WHAT IS EXPECTED: Print the data below line for line with no changes, leaving out the pictures.

'''

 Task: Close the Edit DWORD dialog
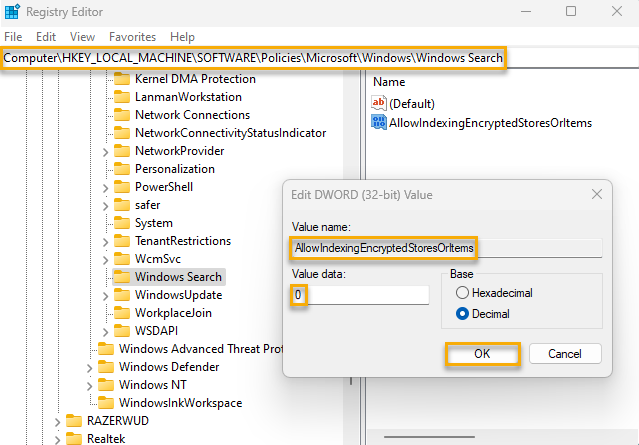(x=595, y=194)
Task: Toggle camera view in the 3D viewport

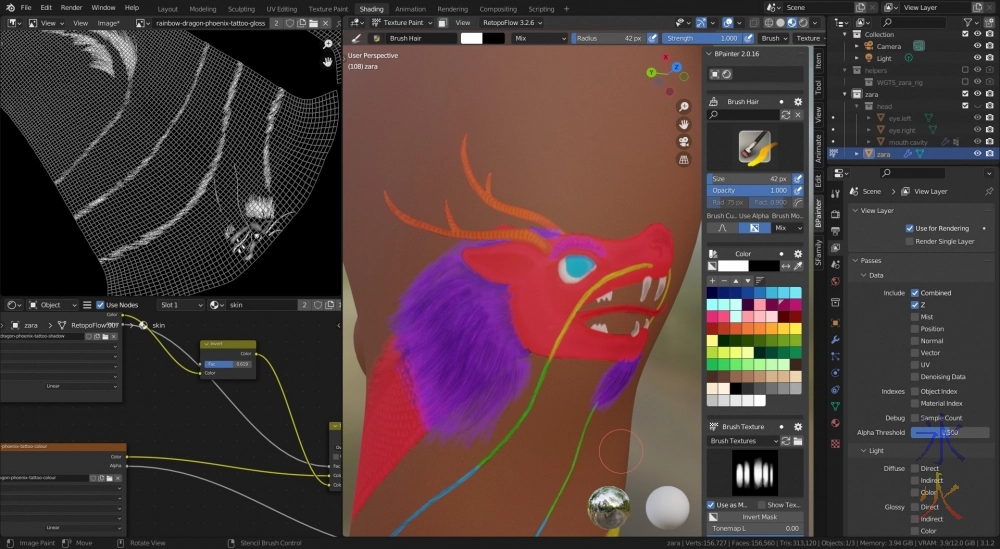Action: point(684,141)
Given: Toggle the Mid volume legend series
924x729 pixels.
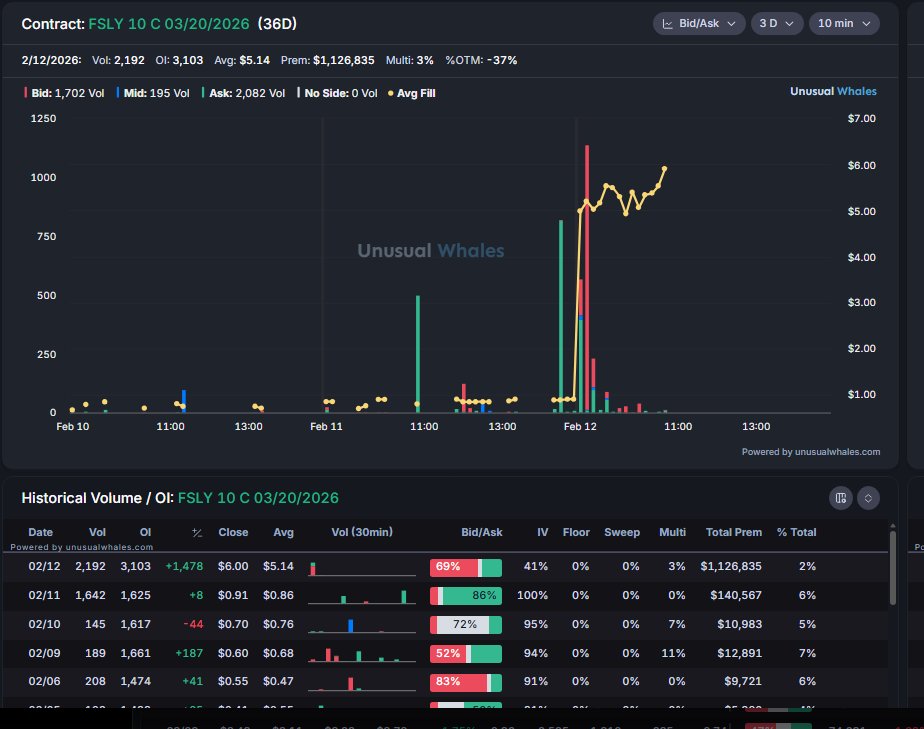Looking at the screenshot, I should click(x=152, y=93).
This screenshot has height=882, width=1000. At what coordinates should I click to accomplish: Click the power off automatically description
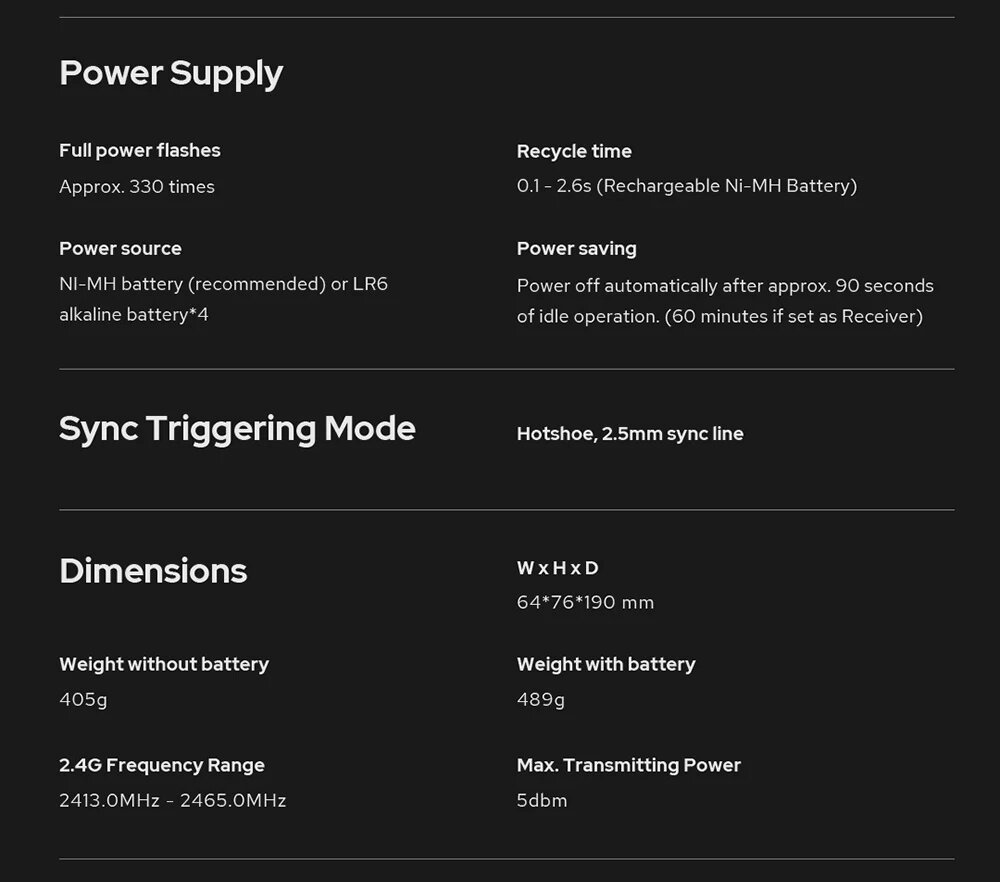tap(725, 301)
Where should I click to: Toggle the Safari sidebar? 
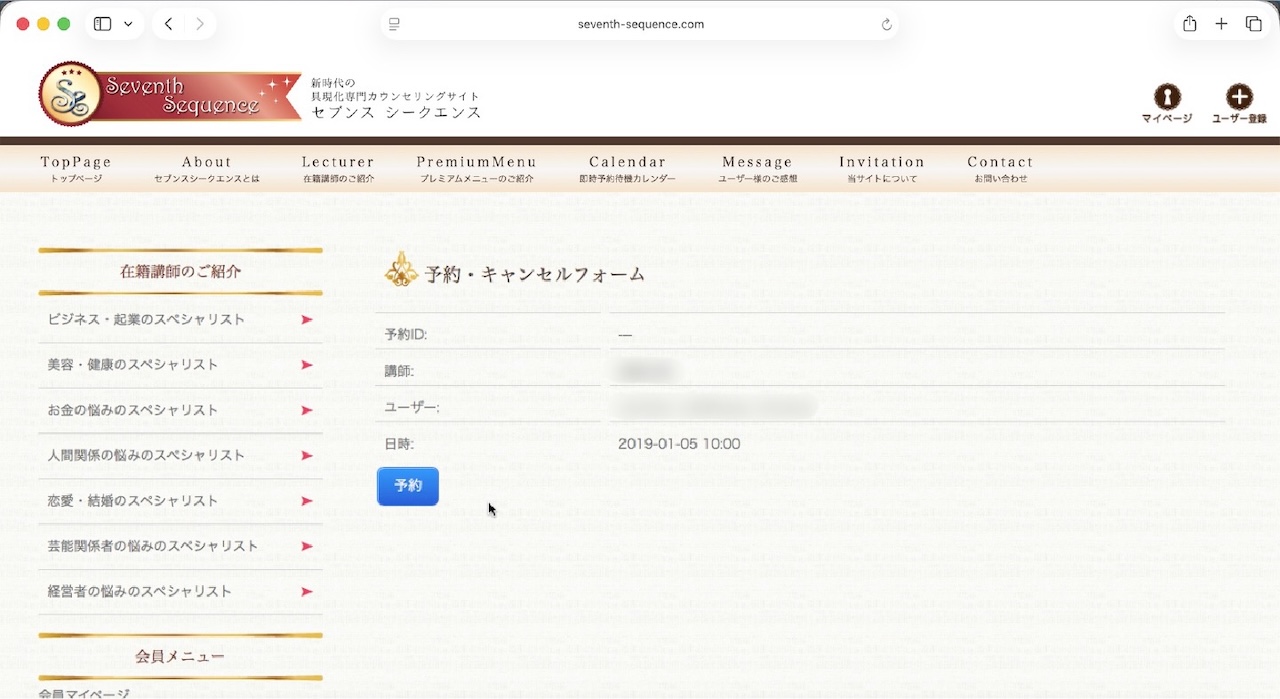pos(102,24)
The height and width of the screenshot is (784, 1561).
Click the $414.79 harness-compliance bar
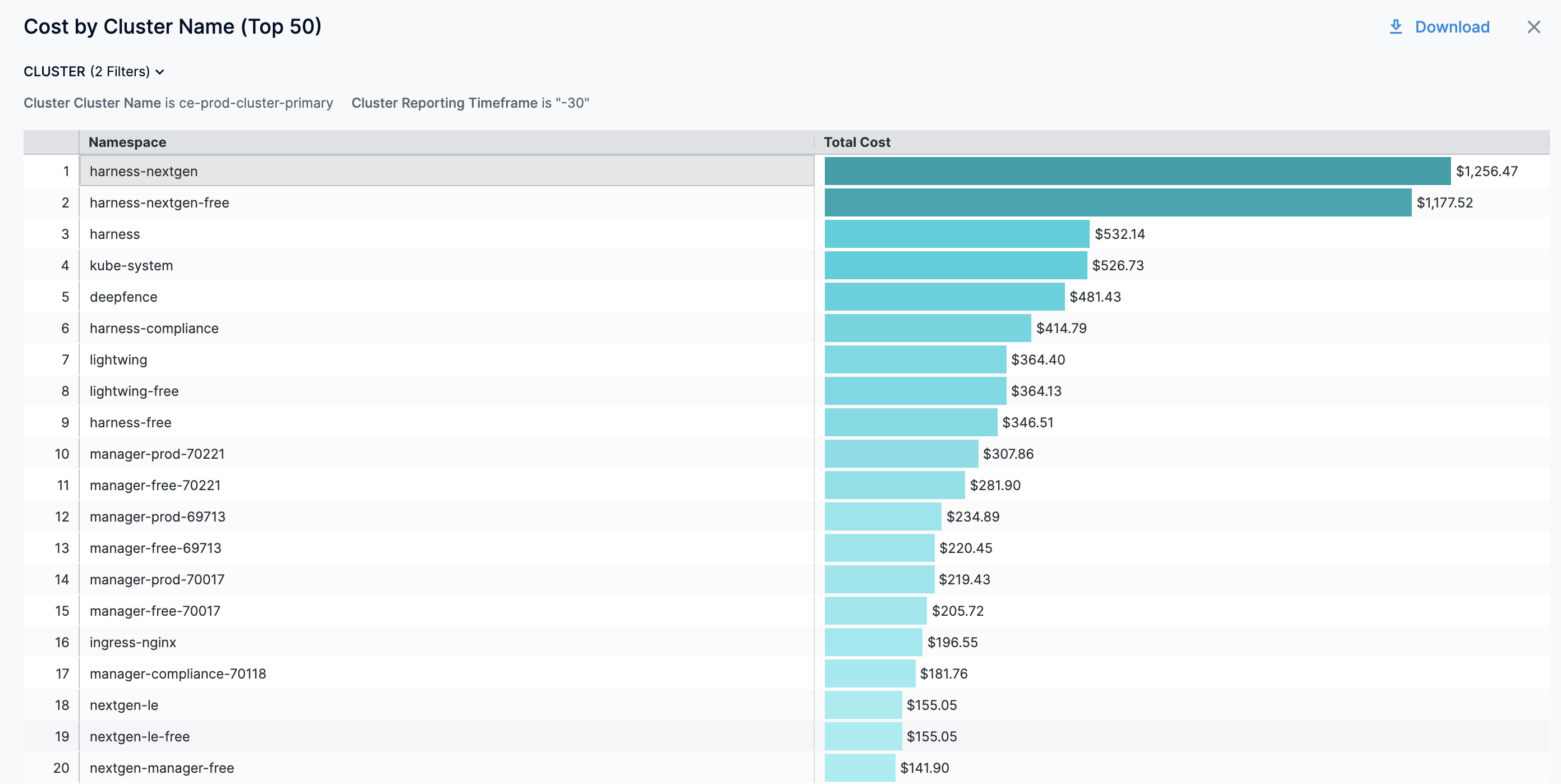pos(927,329)
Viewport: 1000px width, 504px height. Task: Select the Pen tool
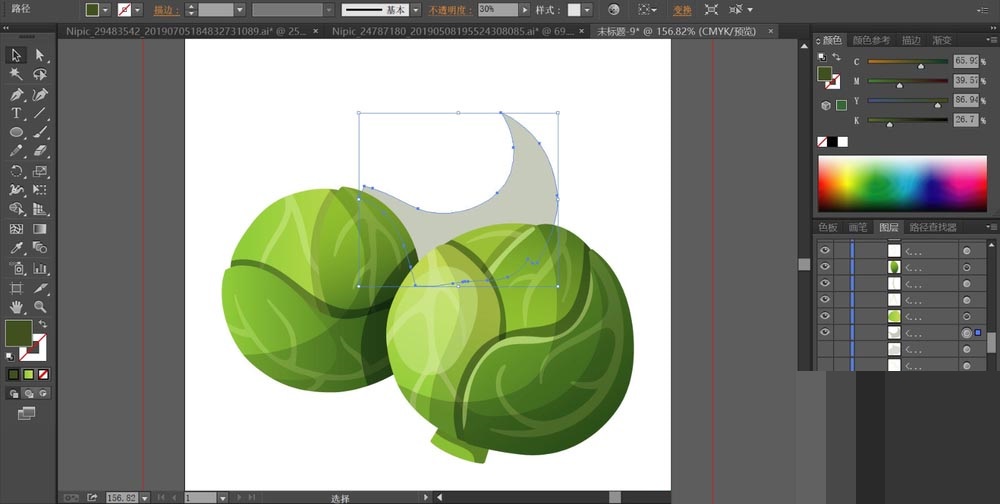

'''

OUTPUT:
 Task: Close the Edit DWORD dialog
(x=595, y=194)
Task: Toggle camera view in the 3D viewport

Action: point(684,141)
Given: Toggle the Mid volume legend series
924x729 pixels.
Looking at the screenshot, I should click(x=152, y=93).
This screenshot has height=882, width=1000. At what coordinates should I click to accomplish: Click the power off automatically description
tap(725, 301)
Where should I click to: Toggle the Safari sidebar? 
pos(102,24)
The height and width of the screenshot is (784, 1561).
Click the $414.79 harness-compliance bar
pos(927,329)
Viewport: 1000px width, 504px height. Task: Select the Pen tool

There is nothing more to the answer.